Des leviers immédiats existent, notamment en renforçant les services de proximité tels que : les dispensaires, les centres de santé ruraux et la médecine de famille, qui sont souvent les premiers et seuls points de contact pour des millions de Marocains. Il est également crucial de revaloriser les conditions de travail de tout le personnel médical pour endiguer la fuite vers le privé ou vers l’étranger.
Enfin, la numérisation de la gestion du système de santé permettrait de réduire la bureaucratie, d'améliorer la transparence et la coordination entre les établissements. En définitive, la santé ne se réduit pas à des hôpitaux, elle commence par la prévention, l’éducation sanitaire et la dignité du soin. C’est aussi une question de confiance fondamentale : quand les gens croient à leur système de santé, ils croient davantage à leur pays.
- En matière d’emploi, le Royaume compte des diplômés très qualifiés mais un chômage élevé. L'enjeu est-il uniquement quantitatif ou la solution réside-t-elle dans une réforme profonde de la réglementation du travail et de l'aide à l'entrepreneuriat ?
Le problème n’est pas seulement quantitatif, il est structurel et culturel. Nous avons formé des générations de diplômés dans des filières déconnectées du marché de l’emploi. Les entreprises cherchent des profils adaptables, capables de travailler en équipe, d’innover, de communiquer. Le système éducatif, lui, continue à valoriser la conformité plus que la créativité. Il faut donc repenser la formation du capital humain : renforcer la passerelle entre l’école, l’Université et l’entreprise, encourager les stages dès le lycée, et valoriser les métiers techniques.
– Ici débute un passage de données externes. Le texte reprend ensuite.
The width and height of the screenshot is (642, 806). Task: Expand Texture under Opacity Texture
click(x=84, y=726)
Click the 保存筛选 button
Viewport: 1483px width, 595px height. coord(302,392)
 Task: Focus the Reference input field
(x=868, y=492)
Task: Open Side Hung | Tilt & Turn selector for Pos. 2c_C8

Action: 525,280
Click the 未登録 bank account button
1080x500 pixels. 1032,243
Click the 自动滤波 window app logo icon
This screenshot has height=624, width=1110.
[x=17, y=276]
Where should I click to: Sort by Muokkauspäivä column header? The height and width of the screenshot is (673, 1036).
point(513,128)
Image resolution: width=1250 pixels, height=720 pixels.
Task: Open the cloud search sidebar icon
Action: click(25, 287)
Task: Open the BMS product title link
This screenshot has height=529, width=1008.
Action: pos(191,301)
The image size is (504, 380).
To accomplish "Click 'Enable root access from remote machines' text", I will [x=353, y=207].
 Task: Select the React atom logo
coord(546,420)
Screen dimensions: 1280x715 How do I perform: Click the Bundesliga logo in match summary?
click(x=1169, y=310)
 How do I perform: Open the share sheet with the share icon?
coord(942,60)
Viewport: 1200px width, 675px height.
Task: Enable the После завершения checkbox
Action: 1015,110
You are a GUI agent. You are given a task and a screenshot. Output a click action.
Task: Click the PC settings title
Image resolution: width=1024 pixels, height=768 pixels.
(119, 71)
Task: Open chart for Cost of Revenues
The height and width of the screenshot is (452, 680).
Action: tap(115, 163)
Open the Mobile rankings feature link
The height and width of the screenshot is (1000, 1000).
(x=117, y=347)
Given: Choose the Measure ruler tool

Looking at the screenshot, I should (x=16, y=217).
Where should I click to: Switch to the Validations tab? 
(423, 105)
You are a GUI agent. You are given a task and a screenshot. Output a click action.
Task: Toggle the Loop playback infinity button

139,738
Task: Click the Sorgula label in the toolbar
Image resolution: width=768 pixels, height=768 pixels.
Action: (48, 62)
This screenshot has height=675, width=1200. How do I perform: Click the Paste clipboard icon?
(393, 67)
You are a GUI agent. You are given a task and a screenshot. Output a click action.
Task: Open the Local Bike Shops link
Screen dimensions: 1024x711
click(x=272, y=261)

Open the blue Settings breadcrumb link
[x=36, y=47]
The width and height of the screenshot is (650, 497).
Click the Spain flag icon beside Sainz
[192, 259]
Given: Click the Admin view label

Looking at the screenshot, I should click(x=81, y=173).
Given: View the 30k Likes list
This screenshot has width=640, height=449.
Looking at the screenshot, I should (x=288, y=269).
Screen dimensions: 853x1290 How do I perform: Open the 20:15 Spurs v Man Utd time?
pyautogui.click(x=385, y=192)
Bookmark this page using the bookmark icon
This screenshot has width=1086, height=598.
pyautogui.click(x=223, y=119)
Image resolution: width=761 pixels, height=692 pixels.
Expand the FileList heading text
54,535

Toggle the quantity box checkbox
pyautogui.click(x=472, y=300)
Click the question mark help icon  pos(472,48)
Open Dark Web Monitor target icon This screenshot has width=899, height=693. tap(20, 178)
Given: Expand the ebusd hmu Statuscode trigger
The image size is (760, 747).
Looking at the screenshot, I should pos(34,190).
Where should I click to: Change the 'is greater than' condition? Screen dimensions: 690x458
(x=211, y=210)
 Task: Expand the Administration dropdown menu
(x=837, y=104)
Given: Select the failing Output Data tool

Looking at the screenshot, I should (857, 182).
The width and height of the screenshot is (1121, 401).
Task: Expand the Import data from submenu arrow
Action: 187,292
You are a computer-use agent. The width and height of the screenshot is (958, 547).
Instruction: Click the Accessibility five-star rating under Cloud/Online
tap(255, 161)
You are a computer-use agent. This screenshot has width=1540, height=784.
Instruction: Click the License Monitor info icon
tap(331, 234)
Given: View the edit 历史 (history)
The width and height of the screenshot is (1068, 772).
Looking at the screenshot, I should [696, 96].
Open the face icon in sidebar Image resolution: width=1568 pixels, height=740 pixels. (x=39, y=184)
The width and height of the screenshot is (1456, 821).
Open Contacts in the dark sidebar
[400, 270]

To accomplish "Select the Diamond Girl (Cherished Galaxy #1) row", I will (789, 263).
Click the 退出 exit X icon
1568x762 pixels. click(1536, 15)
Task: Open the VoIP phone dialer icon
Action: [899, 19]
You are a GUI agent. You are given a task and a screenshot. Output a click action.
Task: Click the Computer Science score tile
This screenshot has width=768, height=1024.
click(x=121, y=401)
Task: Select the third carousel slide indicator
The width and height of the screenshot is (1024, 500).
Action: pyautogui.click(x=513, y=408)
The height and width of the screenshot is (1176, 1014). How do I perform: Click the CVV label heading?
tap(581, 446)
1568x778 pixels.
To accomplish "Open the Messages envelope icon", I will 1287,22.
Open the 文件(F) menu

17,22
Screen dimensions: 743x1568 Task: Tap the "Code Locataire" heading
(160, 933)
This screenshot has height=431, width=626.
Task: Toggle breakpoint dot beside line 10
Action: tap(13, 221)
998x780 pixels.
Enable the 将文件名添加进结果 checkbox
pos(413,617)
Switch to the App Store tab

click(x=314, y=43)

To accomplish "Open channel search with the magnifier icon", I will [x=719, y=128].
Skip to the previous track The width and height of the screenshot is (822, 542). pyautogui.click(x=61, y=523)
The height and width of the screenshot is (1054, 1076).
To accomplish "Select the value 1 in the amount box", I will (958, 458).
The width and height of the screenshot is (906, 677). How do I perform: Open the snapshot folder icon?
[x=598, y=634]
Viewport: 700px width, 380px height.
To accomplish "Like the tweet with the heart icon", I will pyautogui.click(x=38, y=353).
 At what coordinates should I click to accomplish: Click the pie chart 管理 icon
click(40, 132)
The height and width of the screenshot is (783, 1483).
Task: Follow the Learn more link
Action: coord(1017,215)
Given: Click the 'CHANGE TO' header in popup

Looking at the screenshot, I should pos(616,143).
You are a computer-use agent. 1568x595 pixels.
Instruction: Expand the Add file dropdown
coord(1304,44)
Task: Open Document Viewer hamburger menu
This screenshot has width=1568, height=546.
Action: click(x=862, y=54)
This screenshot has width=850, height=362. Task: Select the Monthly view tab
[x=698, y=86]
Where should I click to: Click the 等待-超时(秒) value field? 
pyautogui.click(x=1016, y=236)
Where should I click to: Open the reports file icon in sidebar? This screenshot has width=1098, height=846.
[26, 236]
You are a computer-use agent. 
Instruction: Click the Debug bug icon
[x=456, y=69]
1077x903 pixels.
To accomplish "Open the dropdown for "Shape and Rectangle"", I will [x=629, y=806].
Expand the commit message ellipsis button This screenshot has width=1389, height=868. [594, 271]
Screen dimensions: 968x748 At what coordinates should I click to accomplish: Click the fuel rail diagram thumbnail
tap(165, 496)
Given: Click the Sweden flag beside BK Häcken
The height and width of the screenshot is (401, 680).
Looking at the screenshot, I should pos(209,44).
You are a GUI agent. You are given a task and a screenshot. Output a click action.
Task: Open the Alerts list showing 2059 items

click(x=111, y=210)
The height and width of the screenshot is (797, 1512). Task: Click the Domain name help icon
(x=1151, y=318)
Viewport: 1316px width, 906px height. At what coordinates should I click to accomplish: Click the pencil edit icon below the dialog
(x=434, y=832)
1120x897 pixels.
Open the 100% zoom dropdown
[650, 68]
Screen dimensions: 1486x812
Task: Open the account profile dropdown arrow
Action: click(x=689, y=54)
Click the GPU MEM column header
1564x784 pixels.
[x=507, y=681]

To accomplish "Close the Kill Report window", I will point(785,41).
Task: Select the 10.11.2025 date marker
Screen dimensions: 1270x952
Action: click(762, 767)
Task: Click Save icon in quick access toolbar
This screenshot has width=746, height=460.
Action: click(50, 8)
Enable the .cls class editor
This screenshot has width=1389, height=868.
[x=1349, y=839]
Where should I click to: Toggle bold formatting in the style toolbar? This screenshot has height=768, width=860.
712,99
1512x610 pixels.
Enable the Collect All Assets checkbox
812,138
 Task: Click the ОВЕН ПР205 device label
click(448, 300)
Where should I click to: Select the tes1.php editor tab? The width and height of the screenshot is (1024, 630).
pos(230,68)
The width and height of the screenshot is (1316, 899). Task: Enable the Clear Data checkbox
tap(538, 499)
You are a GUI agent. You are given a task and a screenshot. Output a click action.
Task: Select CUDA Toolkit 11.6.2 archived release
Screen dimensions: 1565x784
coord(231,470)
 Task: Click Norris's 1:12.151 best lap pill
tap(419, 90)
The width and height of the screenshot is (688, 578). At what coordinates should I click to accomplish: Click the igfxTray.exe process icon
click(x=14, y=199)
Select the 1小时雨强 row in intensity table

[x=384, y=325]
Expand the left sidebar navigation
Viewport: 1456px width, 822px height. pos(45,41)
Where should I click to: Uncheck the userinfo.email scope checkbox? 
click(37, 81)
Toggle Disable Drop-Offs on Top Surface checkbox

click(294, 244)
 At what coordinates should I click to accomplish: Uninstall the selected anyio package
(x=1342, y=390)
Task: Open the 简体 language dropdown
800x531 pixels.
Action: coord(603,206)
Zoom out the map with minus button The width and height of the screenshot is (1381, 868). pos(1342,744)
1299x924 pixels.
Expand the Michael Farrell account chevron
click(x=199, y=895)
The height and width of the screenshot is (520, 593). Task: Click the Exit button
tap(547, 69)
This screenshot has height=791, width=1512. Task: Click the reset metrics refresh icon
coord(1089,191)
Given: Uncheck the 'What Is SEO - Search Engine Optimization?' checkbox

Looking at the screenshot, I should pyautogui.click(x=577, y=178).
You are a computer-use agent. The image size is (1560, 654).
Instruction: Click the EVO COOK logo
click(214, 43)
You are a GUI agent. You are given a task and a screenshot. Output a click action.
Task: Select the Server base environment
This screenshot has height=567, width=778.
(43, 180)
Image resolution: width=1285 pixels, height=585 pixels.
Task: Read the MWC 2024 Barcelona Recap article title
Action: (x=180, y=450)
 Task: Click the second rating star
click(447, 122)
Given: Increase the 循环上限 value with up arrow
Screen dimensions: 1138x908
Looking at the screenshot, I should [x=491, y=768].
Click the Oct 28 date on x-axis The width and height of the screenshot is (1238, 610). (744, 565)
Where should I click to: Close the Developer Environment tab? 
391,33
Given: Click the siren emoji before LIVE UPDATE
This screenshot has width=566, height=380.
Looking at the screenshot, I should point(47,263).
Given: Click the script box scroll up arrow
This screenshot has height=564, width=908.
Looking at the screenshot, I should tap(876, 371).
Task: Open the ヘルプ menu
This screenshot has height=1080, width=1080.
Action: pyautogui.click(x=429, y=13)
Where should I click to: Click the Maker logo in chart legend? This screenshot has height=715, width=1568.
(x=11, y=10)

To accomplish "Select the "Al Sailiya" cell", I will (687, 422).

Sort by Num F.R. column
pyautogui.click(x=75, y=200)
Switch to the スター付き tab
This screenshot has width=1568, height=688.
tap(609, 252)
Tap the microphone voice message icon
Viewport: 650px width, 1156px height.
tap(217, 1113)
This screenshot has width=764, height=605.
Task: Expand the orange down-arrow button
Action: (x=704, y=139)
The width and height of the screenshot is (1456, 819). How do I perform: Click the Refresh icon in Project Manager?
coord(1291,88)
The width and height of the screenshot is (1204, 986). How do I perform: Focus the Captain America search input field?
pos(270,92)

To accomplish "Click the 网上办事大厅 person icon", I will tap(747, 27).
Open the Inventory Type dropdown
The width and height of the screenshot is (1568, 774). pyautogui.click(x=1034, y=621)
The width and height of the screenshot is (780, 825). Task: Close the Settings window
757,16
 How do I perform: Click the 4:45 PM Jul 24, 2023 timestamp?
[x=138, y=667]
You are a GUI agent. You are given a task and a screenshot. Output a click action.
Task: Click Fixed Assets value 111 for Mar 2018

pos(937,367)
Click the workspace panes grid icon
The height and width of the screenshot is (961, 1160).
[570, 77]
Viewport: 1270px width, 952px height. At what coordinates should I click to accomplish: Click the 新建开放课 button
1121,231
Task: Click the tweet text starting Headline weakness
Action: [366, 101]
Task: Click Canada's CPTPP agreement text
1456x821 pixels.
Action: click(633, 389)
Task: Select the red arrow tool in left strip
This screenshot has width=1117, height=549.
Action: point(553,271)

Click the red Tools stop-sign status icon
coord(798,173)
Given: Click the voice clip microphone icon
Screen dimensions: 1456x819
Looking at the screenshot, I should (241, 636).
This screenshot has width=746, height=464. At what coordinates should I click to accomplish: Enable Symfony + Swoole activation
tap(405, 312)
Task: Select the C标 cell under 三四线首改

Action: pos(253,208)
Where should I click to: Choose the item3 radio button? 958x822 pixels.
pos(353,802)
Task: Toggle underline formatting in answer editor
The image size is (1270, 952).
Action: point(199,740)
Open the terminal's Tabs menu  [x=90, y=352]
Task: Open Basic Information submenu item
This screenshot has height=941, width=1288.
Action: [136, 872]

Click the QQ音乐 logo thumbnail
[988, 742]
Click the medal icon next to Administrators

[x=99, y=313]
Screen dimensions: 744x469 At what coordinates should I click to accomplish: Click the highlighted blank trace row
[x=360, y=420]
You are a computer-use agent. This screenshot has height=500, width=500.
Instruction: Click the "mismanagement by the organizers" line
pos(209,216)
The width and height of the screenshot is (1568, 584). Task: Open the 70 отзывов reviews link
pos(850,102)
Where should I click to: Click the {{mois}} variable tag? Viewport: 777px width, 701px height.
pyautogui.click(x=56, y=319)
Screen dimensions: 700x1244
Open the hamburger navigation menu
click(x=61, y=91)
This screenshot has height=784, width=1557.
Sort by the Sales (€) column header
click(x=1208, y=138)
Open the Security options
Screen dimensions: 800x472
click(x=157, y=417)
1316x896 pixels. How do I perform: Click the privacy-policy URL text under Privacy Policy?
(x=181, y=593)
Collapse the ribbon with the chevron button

Mais il faut aussi un changement de mentalité. On a encore du mal à accepter l’échec, à oser entreprendre. Or, l’entrepreneuriat ne se décrète pas, il s’apprend, dès l’école, par la pratique, par la confiance, par l’encouragement à la prise d’initiative. L’État a fait des efforts pour créer des programmes d’appui, mais tant qu’on n’aura pas une culture de l’initiative et du risque maîtrisé, ces programmes resteront des solutions ponctuelles. L’emploi, c’est une question de dignité avant tout. Donner du travail, ce n’est pas seulement donner un revenu, c’est donner une place dans la société. Et c’est cela que notre jeunesse réclame, avec force et légitimité.